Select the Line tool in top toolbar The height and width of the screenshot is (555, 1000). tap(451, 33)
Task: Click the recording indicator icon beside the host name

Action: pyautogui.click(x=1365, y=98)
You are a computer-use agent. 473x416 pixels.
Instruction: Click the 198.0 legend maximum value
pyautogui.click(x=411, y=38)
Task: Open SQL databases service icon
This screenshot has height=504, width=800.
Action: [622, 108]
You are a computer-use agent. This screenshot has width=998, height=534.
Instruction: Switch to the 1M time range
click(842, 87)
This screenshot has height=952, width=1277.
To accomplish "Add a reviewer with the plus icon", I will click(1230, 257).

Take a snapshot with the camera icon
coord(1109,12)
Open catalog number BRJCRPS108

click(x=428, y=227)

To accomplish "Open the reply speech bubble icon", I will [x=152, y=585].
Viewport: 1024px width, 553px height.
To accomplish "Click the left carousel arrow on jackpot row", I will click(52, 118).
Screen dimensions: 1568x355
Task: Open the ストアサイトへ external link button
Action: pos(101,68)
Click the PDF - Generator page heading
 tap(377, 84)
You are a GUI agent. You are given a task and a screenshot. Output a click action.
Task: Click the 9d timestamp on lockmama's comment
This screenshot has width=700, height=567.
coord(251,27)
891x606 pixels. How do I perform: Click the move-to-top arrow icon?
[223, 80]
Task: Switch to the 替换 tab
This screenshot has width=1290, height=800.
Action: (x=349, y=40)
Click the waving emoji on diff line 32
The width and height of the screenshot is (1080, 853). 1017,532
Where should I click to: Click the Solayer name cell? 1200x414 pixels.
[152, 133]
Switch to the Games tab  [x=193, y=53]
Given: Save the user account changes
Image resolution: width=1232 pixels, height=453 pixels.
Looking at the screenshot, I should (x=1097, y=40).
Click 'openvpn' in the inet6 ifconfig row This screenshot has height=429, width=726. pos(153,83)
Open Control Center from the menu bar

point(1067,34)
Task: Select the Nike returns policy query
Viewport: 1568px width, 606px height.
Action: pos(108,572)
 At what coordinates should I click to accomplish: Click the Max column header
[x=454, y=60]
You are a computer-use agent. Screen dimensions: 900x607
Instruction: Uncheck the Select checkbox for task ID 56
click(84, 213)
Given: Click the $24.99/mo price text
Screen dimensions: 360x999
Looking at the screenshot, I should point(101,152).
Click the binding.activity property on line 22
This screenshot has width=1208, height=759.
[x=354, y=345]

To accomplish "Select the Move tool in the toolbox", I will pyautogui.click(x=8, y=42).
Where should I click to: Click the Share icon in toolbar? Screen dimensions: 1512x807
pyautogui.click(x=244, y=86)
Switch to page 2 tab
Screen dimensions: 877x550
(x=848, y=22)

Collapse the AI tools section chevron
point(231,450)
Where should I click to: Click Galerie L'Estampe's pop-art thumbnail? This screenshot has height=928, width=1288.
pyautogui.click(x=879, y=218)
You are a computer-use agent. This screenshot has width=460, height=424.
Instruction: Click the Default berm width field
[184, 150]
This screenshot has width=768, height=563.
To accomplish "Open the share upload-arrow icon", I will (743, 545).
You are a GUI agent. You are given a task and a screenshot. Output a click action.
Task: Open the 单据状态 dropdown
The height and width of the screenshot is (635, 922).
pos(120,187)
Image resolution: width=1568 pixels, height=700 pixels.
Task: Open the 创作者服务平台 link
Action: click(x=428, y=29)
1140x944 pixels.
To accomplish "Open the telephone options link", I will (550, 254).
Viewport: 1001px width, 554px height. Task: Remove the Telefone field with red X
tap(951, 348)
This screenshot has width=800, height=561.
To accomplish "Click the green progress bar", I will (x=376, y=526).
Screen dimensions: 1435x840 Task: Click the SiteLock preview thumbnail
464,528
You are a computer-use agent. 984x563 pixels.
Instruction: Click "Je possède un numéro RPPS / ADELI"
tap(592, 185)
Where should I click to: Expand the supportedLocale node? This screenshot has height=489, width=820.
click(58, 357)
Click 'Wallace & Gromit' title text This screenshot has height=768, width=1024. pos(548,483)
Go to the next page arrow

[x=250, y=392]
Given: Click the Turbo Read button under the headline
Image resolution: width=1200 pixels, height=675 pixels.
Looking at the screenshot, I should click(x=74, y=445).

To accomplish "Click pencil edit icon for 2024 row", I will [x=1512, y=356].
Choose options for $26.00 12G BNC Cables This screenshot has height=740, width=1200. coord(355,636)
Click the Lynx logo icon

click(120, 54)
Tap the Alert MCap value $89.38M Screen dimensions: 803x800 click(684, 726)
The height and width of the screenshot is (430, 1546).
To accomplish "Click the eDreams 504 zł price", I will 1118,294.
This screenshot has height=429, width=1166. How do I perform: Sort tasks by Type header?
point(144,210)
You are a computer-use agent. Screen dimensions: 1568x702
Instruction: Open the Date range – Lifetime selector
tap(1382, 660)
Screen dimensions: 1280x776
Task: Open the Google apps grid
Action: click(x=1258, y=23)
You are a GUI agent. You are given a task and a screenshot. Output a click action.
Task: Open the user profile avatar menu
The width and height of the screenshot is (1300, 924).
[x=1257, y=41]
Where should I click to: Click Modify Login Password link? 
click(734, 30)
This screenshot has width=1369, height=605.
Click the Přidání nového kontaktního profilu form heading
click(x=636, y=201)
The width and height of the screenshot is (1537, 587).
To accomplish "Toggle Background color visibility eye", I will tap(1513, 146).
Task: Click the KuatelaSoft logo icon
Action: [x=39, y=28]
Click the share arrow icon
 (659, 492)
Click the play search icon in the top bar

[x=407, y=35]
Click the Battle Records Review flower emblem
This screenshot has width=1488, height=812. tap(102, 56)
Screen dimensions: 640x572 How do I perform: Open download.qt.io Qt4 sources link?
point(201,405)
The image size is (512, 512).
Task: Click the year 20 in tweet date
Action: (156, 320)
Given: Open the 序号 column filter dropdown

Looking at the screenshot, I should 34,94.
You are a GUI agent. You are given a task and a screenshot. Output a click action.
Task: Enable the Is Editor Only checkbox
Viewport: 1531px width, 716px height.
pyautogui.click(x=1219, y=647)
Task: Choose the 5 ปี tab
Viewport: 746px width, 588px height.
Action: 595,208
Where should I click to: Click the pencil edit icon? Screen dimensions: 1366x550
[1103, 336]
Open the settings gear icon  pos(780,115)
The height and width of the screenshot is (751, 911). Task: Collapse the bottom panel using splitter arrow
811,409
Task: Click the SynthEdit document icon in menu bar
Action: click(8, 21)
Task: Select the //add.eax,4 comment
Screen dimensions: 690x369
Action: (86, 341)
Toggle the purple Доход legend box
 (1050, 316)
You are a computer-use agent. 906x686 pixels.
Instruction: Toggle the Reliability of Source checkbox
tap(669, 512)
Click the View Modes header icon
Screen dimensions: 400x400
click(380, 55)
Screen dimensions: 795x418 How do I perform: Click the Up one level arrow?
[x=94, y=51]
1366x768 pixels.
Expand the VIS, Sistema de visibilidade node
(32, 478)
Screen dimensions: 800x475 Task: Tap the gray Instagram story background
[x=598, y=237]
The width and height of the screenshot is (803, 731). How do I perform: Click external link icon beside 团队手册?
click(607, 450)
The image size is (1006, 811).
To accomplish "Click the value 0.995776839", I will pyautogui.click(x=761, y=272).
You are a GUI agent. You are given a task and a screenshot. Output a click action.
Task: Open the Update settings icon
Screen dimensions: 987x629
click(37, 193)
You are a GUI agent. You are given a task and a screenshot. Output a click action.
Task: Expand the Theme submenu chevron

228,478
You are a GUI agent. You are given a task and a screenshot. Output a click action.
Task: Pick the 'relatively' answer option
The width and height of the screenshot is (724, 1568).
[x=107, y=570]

.....

- **WHAT IS BEING ASKED**
Please give all of the entries again, exactly as written.

- **REPLY TO THE TASK**
Select the Line tool in top toolbar The height and width of the screenshot is (555, 1000). tap(451, 33)
Task: Click the recording indicator icon beside the host name

Action: pyautogui.click(x=1365, y=98)
You are a computer-use agent. 473x416 pixels.
Instruction: Click the 198.0 legend maximum value
pyautogui.click(x=411, y=38)
Task: Open SQL databases service icon
This screenshot has height=504, width=800.
Action: [622, 108]
You are a computer-use agent. This screenshot has width=998, height=534.
Instruction: Switch to the 1M time range
click(842, 87)
This screenshot has height=952, width=1277.
To accomplish "Add a reviewer with the plus icon", I will click(1230, 257).

Take a snapshot with the camera icon
coord(1109,12)
Open catalog number BRJCRPS108

click(x=428, y=227)

To accomplish "Open the reply speech bubble icon", I will [x=152, y=585].
Viewport: 1024px width, 553px height.
To accomplish "Click the left carousel arrow on jackpot row", I will click(52, 118).
Screen dimensions: 1568x355
Task: Open the ストアサイトへ external link button
Action: pos(101,68)
Click the PDF - Generator page heading
 tap(377, 84)
You are a GUI agent. You are given a task and a screenshot. Output a click action.
Task: Click the 9d timestamp on lockmama's comment
This screenshot has width=700, height=567.
coord(251,27)
891x606 pixels. How do I perform: Click the move-to-top arrow icon?
[223, 80]
Task: Switch to the 替换 tab
This screenshot has width=1290, height=800.
Action: (x=349, y=40)
Click the waving emoji on diff line 32
The width and height of the screenshot is (1080, 853). 1017,532
Where should I click to: Click the Solayer name cell? 1200x414 pixels.
[152, 133]
Switch to the Games tab  [x=193, y=53]
Given: Save the user account changes
Image resolution: width=1232 pixels, height=453 pixels.
Looking at the screenshot, I should (x=1097, y=40).
Click 'openvpn' in the inet6 ifconfig row This screenshot has height=429, width=726. pos(153,83)
Open Control Center from the menu bar

point(1067,34)
Task: Select the Nike returns policy query
Viewport: 1568px width, 606px height.
Action: pos(108,572)
 At what coordinates should I click to accomplish: Click the Max column header
[x=454, y=60]
You are a computer-use agent. Screen dimensions: 900x607
Instruction: Uncheck the Select checkbox for task ID 56
click(84, 213)
Given: Click the $24.99/mo price text
Screen dimensions: 360x999
Looking at the screenshot, I should point(101,152).
Click the binding.activity property on line 22
This screenshot has width=1208, height=759.
[x=354, y=345]

To accomplish "Select the Move tool in the toolbox", I will pyautogui.click(x=8, y=42).
Where should I click to: Click the Share icon in toolbar? Screen dimensions: 1512x807
pyautogui.click(x=244, y=86)
Switch to page 2 tab
Screen dimensions: 877x550
(x=848, y=22)

Collapse the AI tools section chevron
point(231,450)
Where should I click to: Click Galerie L'Estampe's pop-art thumbnail? This screenshot has height=928, width=1288.
pyautogui.click(x=879, y=218)
You are a computer-use agent. This screenshot has width=460, height=424.
Instruction: Click the Default berm width field
[184, 150]
This screenshot has width=768, height=563.
To accomplish "Open the share upload-arrow icon", I will (743, 545).
You are a GUI agent. You are given a task and a screenshot. Output a click action.
Task: Open the 单据状态 dropdown
The height and width of the screenshot is (635, 922).
pos(120,187)
Image resolution: width=1568 pixels, height=700 pixels.
Task: Open the 创作者服务平台 link
Action: click(x=428, y=29)
1140x944 pixels.
To accomplish "Open the telephone options link", I will (550, 254).
Viewport: 1001px width, 554px height. Task: Remove the Telefone field with red X
tap(951, 348)
This screenshot has width=800, height=561.
To accomplish "Click the green progress bar", I will (x=376, y=526).
Screen dimensions: 1435x840 Task: Click the SiteLock preview thumbnail
464,528
You are a computer-use agent. 984x563 pixels.
Instruction: Click "Je possède un numéro RPPS / ADELI"
tap(592, 185)
Where should I click to: Expand the supportedLocale node? This screenshot has height=489, width=820.
click(58, 357)
Click 'Wallace & Gromit' title text This screenshot has height=768, width=1024. pos(548,483)
Go to the next page arrow

[x=250, y=392]
Given: Click the Turbo Read button under the headline
Image resolution: width=1200 pixels, height=675 pixels.
Looking at the screenshot, I should click(x=74, y=445).

To accomplish "Click pencil edit icon for 2024 row", I will [x=1512, y=356].
Choose options for $26.00 12G BNC Cables This screenshot has height=740, width=1200. coord(355,636)
Click the Lynx logo icon

click(120, 54)
Tap the Alert MCap value $89.38M Screen dimensions: 803x800 click(684, 726)
The height and width of the screenshot is (430, 1546).
To accomplish "Click the eDreams 504 zł price", I will 1118,294.
This screenshot has height=429, width=1166. How do I perform: Sort tasks by Type header?
point(144,210)
You are a computer-use agent. Screen dimensions: 1568x702
Instruction: Open the Date range – Lifetime selector
tap(1382, 660)
Screen dimensions: 1280x776
Task: Open the Google apps grid
Action: click(x=1258, y=23)
You are a GUI agent. You are given a task and a screenshot. Output a click action.
Task: Open the user profile avatar menu
The width and height of the screenshot is (1300, 924).
[x=1257, y=41]
Where should I click to: Click Modify Login Password link? 
click(734, 30)
This screenshot has width=1369, height=605.
Click the Přidání nového kontaktního profilu form heading
click(x=636, y=201)
The width and height of the screenshot is (1537, 587).
To accomplish "Toggle Background color visibility eye", I will tap(1513, 146).
Task: Click the KuatelaSoft logo icon
Action: [x=39, y=28]
Click the share arrow icon
 (659, 492)
Click the play search icon in the top bar

[x=407, y=35]
Click the Battle Records Review flower emblem
This screenshot has width=1488, height=812. tap(102, 56)
Screen dimensions: 640x572 How do I perform: Open download.qt.io Qt4 sources link?
point(201,405)
The image size is (512, 512).
Task: Click the year 20 in tweet date
Action: (156, 320)
Given: Open the 序号 column filter dropdown

Looking at the screenshot, I should 34,94.
You are a GUI agent. You are given a task and a screenshot. Output a click action.
Task: Enable the Is Editor Only checkbox
Viewport: 1531px width, 716px height.
pyautogui.click(x=1219, y=647)
Task: Choose the 5 ปี tab
Viewport: 746px width, 588px height.
Action: 595,208
Where should I click to: Click the pencil edit icon? Screen dimensions: 1366x550
[1103, 336]
Open the settings gear icon  pos(780,115)
The height and width of the screenshot is (751, 911). Task: Collapse the bottom panel using splitter arrow
811,409
Task: Click the SynthEdit document icon in menu bar
Action: click(8, 21)
Task: Select the //add.eax,4 comment
Screen dimensions: 690x369
Action: (86, 341)
Toggle the purple Доход legend box
 (1050, 316)
You are a computer-use agent. 906x686 pixels.
Instruction: Toggle the Reliability of Source checkbox
tap(669, 512)
Click the View Modes header icon
Screen dimensions: 400x400
click(380, 55)
Screen dimensions: 795x418 How do I perform: Click the Up one level arrow?
[x=94, y=51]
1366x768 pixels.
Expand the VIS, Sistema de visibilidade node
(32, 478)
Screen dimensions: 800x475 Task: Tap the gray Instagram story background
[x=598, y=237]
The width and height of the screenshot is (803, 731). How do I perform: Click external link icon beside 团队手册?
click(607, 450)
The image size is (1006, 811).
To accomplish "Click the value 0.995776839", I will pyautogui.click(x=761, y=272).
You are a GUI agent. You are given a task and a screenshot. Output a click action.
Task: Open the Update settings icon
Screen dimensions: 987x629
click(37, 193)
You are a GUI agent. You are given a task and a screenshot. Output a click action.
Task: Expand the Theme submenu chevron

228,478
You are a GUI agent. You are given a task and a screenshot. Output a click action.
Task: Pick the 'relatively' answer option
The width and height of the screenshot is (724, 1568).
[x=107, y=570]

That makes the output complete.